Find the line that contains "Enable the Rotate 3D tool". Then set down that line and all the lines after it, to the end of the records, exactly and with nothing added.

[Extracted data]

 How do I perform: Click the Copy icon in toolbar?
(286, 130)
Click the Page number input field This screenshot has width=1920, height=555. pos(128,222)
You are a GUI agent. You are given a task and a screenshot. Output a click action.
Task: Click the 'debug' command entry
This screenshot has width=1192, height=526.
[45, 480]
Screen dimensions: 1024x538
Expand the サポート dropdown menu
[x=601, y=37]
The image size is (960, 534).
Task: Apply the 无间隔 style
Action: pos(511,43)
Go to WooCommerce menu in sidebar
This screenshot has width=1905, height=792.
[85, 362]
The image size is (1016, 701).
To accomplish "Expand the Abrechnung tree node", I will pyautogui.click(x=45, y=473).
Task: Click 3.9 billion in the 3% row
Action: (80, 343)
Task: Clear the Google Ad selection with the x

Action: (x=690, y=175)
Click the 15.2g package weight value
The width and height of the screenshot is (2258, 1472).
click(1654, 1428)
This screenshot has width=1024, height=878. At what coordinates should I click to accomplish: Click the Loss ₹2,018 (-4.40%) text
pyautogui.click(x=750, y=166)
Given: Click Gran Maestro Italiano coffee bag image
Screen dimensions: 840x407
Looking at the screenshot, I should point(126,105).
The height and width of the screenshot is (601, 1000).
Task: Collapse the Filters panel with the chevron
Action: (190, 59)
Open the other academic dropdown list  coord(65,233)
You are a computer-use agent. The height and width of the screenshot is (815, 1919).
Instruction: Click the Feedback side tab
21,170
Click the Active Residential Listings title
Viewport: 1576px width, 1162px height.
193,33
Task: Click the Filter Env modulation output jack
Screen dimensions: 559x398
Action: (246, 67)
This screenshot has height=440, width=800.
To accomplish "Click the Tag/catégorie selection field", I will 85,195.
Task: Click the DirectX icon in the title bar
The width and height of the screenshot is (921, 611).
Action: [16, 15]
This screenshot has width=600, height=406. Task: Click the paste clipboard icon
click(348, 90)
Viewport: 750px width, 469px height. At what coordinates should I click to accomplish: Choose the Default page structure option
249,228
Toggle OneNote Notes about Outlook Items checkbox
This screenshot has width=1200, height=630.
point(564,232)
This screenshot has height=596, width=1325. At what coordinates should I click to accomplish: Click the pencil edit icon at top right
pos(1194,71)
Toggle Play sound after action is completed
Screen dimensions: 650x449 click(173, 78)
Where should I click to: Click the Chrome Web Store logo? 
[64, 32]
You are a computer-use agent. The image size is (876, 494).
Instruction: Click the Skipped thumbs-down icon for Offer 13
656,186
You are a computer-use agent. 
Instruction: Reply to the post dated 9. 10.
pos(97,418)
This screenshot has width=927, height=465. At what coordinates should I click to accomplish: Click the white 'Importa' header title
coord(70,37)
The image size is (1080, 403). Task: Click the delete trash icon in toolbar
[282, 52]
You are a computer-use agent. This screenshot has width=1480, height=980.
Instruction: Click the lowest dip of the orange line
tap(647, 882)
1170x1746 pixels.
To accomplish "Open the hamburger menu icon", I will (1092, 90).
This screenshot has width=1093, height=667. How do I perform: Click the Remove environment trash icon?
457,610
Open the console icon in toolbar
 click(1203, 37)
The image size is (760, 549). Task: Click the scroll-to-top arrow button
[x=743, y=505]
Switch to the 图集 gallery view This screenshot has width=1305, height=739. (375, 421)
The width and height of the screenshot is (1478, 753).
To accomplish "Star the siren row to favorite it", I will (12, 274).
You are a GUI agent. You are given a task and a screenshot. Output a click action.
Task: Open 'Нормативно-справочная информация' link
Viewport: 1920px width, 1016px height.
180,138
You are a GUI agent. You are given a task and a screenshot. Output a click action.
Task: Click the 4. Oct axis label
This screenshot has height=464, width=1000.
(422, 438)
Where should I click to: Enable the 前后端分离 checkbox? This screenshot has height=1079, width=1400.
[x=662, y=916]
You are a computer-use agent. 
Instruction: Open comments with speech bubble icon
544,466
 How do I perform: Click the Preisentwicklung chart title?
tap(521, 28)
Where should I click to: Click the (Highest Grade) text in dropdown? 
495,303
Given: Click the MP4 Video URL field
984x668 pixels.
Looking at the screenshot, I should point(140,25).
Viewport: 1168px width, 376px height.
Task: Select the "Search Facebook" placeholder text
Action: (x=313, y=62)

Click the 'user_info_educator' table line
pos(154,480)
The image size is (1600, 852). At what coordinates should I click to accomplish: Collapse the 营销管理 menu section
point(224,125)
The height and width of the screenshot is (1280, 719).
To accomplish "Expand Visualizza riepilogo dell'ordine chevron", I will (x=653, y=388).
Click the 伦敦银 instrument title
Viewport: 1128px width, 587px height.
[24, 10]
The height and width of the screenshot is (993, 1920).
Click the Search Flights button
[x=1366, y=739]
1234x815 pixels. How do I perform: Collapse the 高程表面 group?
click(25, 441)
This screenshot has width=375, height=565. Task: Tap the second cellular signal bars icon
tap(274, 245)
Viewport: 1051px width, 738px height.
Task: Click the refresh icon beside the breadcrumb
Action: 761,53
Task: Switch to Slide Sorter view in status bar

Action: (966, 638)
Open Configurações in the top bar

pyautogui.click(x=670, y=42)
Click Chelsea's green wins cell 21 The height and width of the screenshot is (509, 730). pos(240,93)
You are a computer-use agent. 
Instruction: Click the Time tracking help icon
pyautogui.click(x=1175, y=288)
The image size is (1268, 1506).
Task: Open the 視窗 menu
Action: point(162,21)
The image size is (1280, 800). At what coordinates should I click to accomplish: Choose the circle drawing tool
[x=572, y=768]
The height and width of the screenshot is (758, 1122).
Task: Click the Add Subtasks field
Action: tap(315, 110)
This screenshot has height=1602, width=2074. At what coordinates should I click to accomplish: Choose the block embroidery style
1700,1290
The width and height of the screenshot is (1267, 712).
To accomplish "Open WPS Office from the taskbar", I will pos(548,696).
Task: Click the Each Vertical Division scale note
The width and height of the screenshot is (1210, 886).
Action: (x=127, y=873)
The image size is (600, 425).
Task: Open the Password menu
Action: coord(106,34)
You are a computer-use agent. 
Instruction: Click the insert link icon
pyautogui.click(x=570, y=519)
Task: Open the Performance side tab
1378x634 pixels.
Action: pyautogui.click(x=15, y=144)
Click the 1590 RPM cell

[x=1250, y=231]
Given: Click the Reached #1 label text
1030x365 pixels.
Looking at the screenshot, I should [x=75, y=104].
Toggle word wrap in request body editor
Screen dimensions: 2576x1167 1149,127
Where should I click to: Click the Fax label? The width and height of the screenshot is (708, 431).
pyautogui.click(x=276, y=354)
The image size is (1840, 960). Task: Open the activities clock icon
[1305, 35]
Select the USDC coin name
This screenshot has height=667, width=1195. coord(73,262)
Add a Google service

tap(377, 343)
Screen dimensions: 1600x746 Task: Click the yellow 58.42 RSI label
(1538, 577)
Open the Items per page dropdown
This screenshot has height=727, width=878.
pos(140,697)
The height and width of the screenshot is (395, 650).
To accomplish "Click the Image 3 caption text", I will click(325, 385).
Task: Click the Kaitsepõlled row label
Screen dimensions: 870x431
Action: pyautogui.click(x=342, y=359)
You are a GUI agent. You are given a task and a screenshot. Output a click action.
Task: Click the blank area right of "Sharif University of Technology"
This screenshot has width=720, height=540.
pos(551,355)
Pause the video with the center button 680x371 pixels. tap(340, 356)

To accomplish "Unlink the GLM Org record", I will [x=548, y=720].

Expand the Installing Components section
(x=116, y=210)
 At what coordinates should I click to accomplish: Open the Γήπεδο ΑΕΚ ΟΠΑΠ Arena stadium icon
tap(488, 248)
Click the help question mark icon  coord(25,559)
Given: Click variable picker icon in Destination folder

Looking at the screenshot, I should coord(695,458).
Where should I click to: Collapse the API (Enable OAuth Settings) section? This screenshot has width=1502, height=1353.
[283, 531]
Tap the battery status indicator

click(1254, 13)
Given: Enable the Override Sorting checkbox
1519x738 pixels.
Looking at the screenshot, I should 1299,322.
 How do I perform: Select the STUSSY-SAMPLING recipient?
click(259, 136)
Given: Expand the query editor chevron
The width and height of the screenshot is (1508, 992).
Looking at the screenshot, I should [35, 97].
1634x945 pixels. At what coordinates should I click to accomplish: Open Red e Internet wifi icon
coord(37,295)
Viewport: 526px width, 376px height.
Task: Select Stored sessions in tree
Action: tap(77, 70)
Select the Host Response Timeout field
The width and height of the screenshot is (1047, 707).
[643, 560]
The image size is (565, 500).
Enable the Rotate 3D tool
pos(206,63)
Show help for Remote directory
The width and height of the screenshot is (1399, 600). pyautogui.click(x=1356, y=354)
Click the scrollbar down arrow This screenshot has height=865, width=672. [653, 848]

[/Extracted data]

Response below:
Enable the Rotate 3D tool
pos(206,63)
Show help for Remote directory
The width and height of the screenshot is (1399, 600). pyautogui.click(x=1356, y=354)
Click the scrollbar down arrow This screenshot has height=865, width=672. [653, 848]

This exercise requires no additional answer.